On Thu, 16 May 2024 at 06:29, Linus Torvalds
<torvalds@xxxxxxxxxxxxxxxxxxxx> wrote:
>
> On Wed, 15 May 2024 at 13:24, Linus Torvalds
> <torvalds@xxxxxxxxxxxxxxxxxxxx> wrote:
> >
> > I have to revert both
> >
> > a68c7eaa7a8f ("drm/amdgpu: Enable clear page functionality")
> > e362b7c8f8c7 ("drm/amdgpu: Modify the contiguous flags behaviour")
> >
> > to make things build cleanly. Next step: see if it boots and fixes the
> > problem for me.
>
> Well, perhaps not surprisingly, the WARN_ON() no longer triggers with
> this, and everything looks fine.
>
> Let's see if the machine ends up being stable now.
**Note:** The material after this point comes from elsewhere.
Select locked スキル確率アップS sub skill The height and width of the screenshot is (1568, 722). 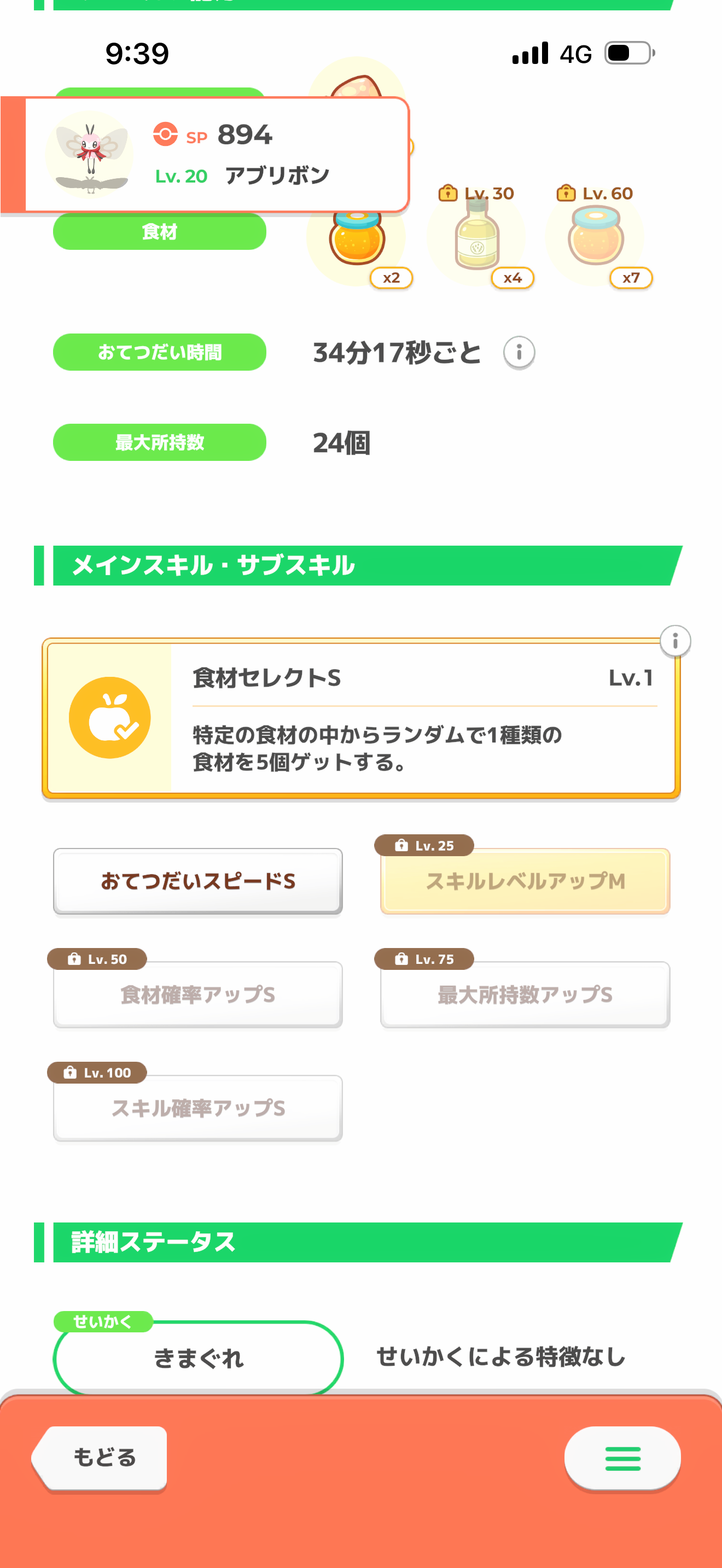tap(198, 1108)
It took several
> hours for the "scary messages" state to turn into the "hung machine"
> state, so they *could* have been independent issues, but it seems a
> bit unlikely.

I think that should be fine to do for now.

I think it is also fine to do like I've attached, but I'm not sure if
I'd take that chance.

Two questions for Arunpravin (and Alex):

Is this fix correct, and can we get a good explanation of it?

Where did this error sneak in? Is the problem in the amdgpu tree, or
was it a drm-next only problem? If so perhaps we need to discuss
moving amdgpu more into drm-tip to catch this sort of problem.

Dave.
From 085b89278f296c40e86f5d1e1bcc1017c39f4002 Mon Sep 17 00:00:00 2001
From: Dave Airlie <airlied@xxxxxxxxxx>
Date: Thu, 16 May 2024 09:46:37 +1000
Subject: [PATCH] drm/buddy: convert WARN_ON to an if + continue

This WARN_ON triggers a lot, but I don't think the __force_merge
path always has to succeed, so just return a failure here instead
of warn on to let other paths handle the allocation.

(Not 100% sure on this patch - airlied).
---
drivers/gpu/drm/drm_buddy.c | 5 +++--
1 file changed, 3 insertions(+), 2 deletions(-)

diff --git a/drivers/gpu/drm/drm_buddy.c b/drivers/gpu/drm/drm_buddy.c
index 284ebae71cc4..6b90ec6eefa8 100644
--- a/drivers/gpu/drm/drm_buddy.c
+++ b/drivers/gpu/drm/drm_buddy.c
@@ -195,8 +195,9 @@ static int __force_merge(struct drm_buddy *mm,
if (!drm_buddy_block_is_free(buddy))
continue;

- WARN_ON(drm_buddy_block_is_clear(block) ==
- drm_buddy_block_is_clear(buddy));
+ if (drm_buddy_block_is_clear(block) !=
+ drm_buddy_block_is_clear(buddy))
+ continue;

/*
* If the prev block is same as buddy, don't access the
--
2.44.0